━━━ Data to use
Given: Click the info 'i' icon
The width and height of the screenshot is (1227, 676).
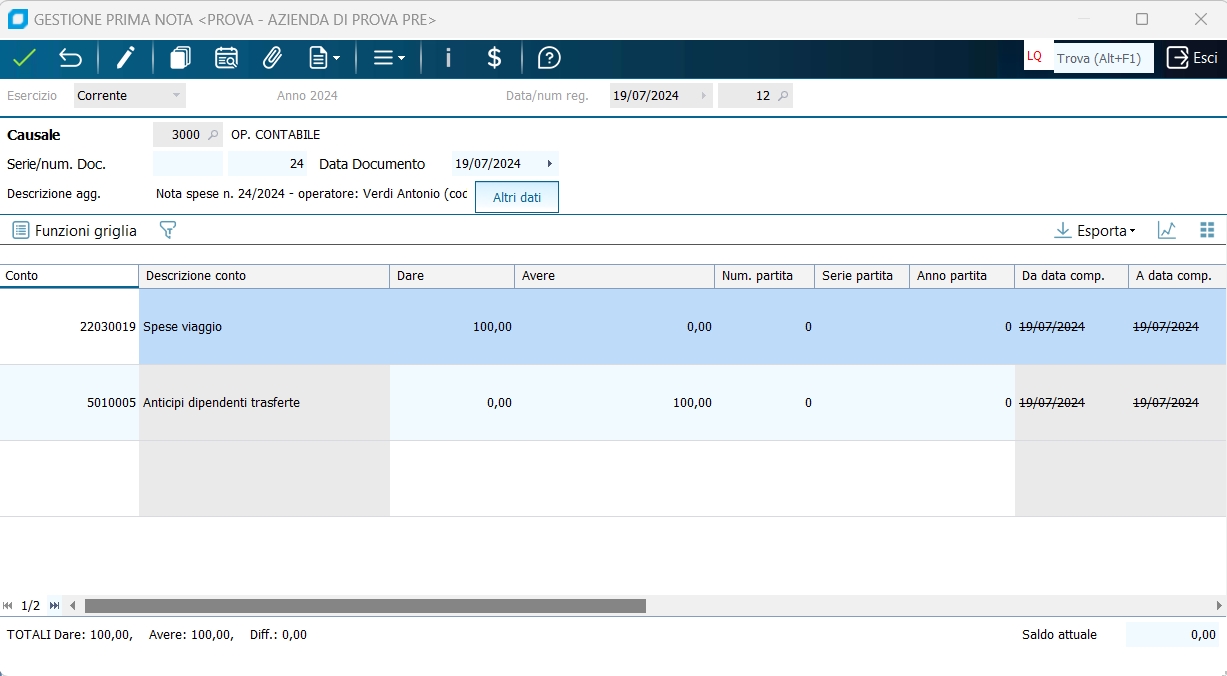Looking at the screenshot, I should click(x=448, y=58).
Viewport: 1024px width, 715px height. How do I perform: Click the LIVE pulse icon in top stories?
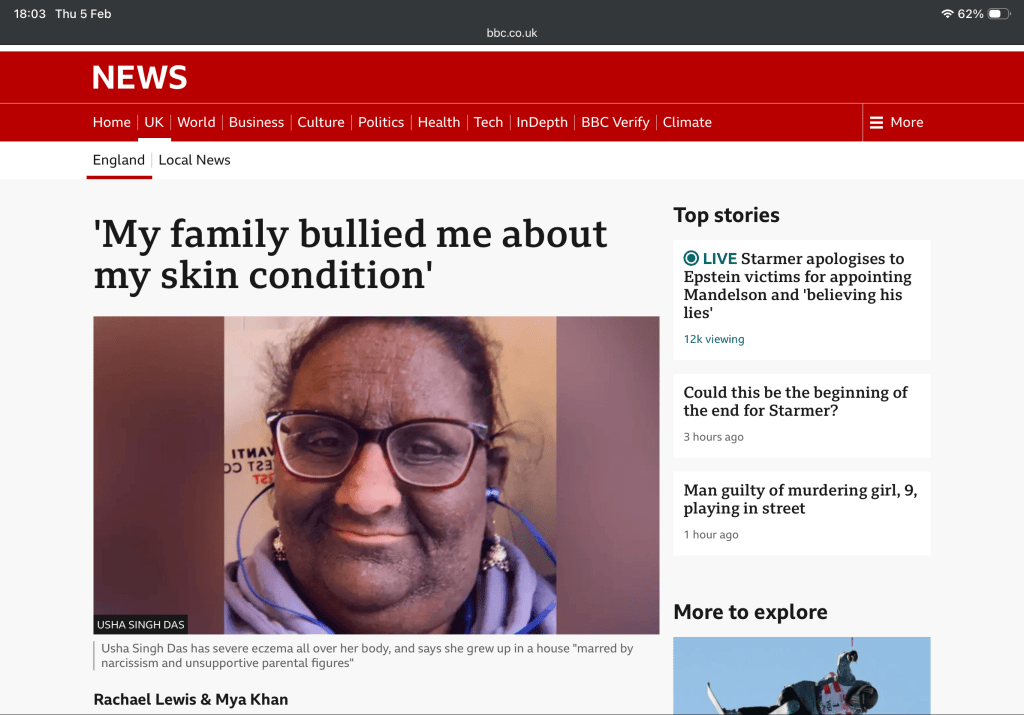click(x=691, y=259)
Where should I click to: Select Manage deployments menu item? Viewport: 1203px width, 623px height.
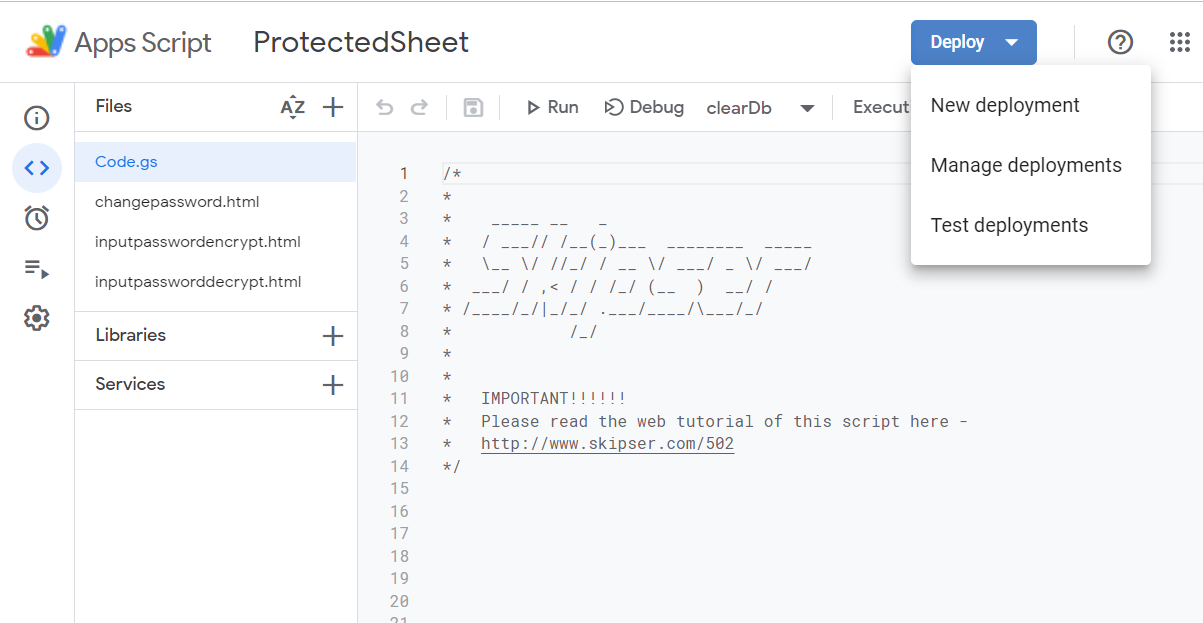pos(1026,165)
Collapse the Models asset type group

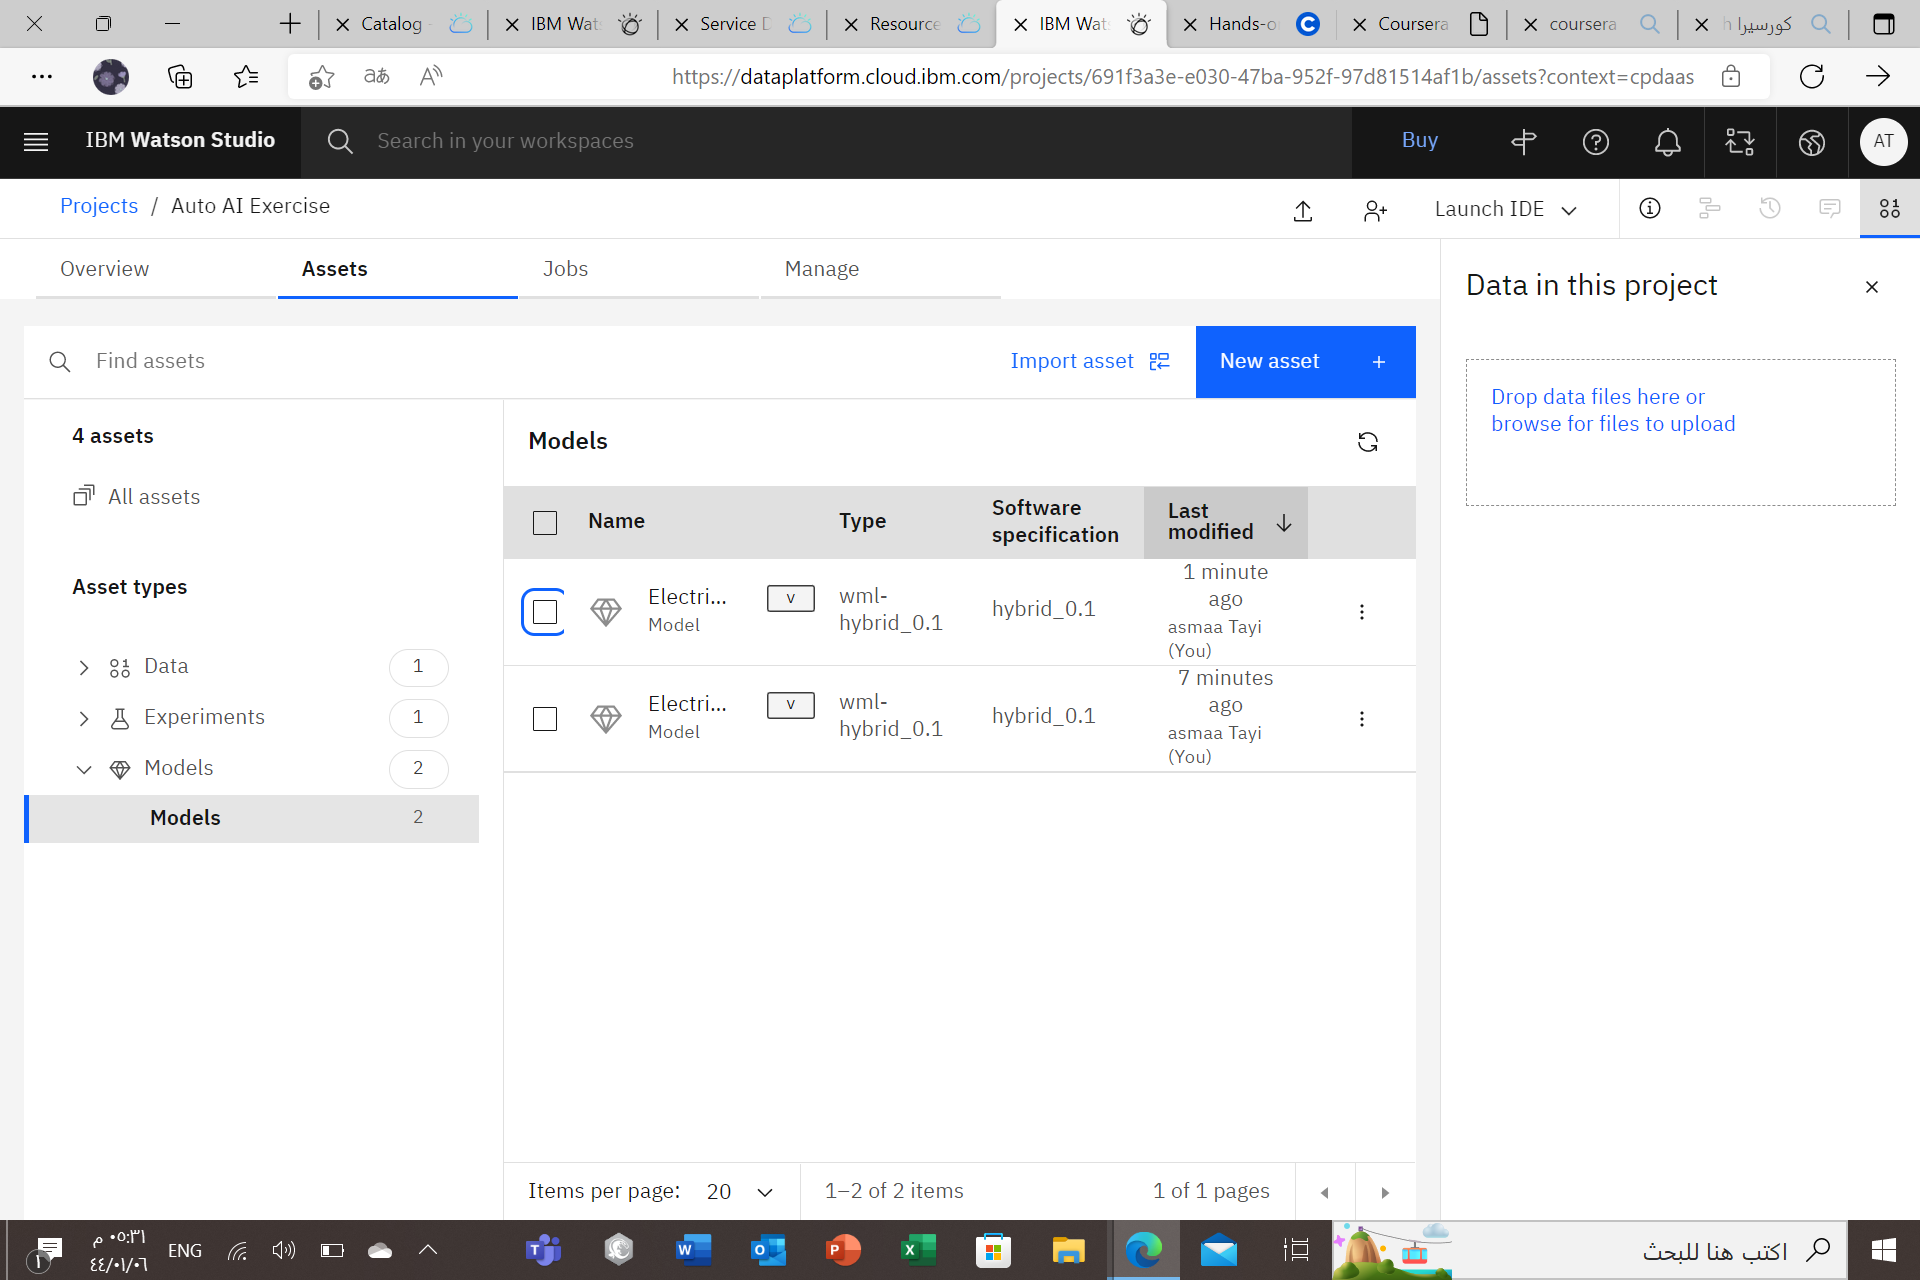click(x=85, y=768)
━━━━━━
Given exercise:
List each line of the material above that contains the word "height", copying every such line in full.

Solution to this exercise:
The width and height of the screenshot is (1227, 676).
Viewport: 1024px width, 715px height. How do I perform: Click the LIVE pulse icon in top stories?
Where should I click to: Select Manage deployments menu item? Viewport: 1203px width, 623px height.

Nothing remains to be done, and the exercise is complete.